SNP transport minister Keith Brown yesterday renewed his calls for HS2 to include Scotland, after a study showed that Aberdeen would lose millions of pounds as a result of the high-speed train service.
Brown was reacting to the publication of previously unseen research, which suggested that Aberdeen could lose £220 million. The revelation that more than 50 areas would be worse off – including Aberdeen, Bristol and Cambridge – was omitted from a government-commissioned report published in September, the BBC has claimed.
“This information reinforces the case that the Scottish Government, business and civic Scotland have been making, which is that HS2 must include Scotland in order to realise economic benefits for our communities,” Brown said.
“It also amplifies the point that the business case for the project is strengthened if Scotland is included.
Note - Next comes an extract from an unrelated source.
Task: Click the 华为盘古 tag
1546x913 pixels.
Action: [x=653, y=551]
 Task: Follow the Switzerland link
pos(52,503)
That is why we are keeping the pressure on Westminster.”
The full findings of the KPMG study into the business case for the high speed rail route were released following a Freedom of Information request by BBC2’s Newsnight. The chief executive of HS2 Ltd told the programme the figures were unsurprising.
In September, the Department for Transport hailed the study – which found the UK economy would be boosted by £15 billion a year – and listed the areas which would benefit, including Greater London by £2.8bn and the West Midlands by £1.5bn.
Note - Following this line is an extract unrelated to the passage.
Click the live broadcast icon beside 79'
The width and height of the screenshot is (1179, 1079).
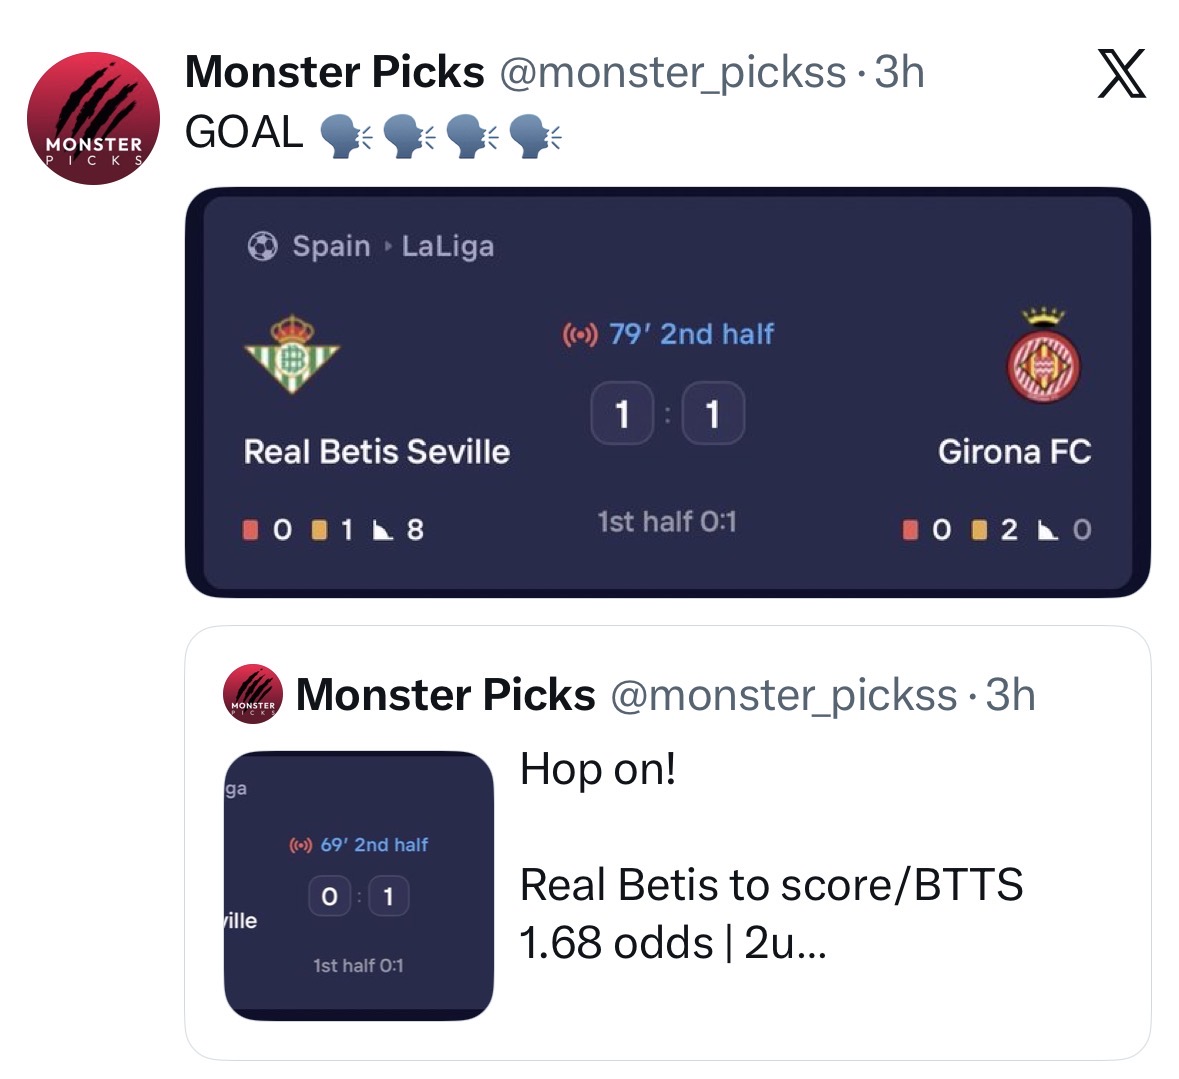click(580, 335)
But the areas that would lose out have now been revealed, with those worst affected by a drop in economic output including Aberdeen by £220m, Cambridge by £127m, Bristol by £101m, and south Essex by £151m.
The accountants used data from HS2 Ltd’s assessment of the direct transport impacts of the scheme, which would connect London to Birmingham and to Manchester and Leeds.
Professor Henry Overman from the London School of Economics – formerly an expert adviser to HS2 Ltd – told the BBC it was obvious that, as some cities, towns and regions reap the benefits of being better connected, other places away from the line would pay a price.
“When a firm is thinking of where to locate, it thinks about the relative productivity of different places, and the relative wages etc,” he said.
“HS2 shifts that around.”
HS2 Ltd chief executive Alison Munro said: “The places that are on the high-speed network … those are the places that will benefit most from high-speed two. But HS2 isn’t the only investment that the government is making. Over the next five years, it is planning to spend £73bn on transport infrastructure.”
A spokesman for the Department for Transport said: “These figures show that the new north south railway is vital to rebalance our economy and it boosts the north overall more than the south. Of course the line does not serve every city and region and these figures reflect that. But it is wrong to take them in isolation. HS2 is part of a much bigger boost to our transport system.”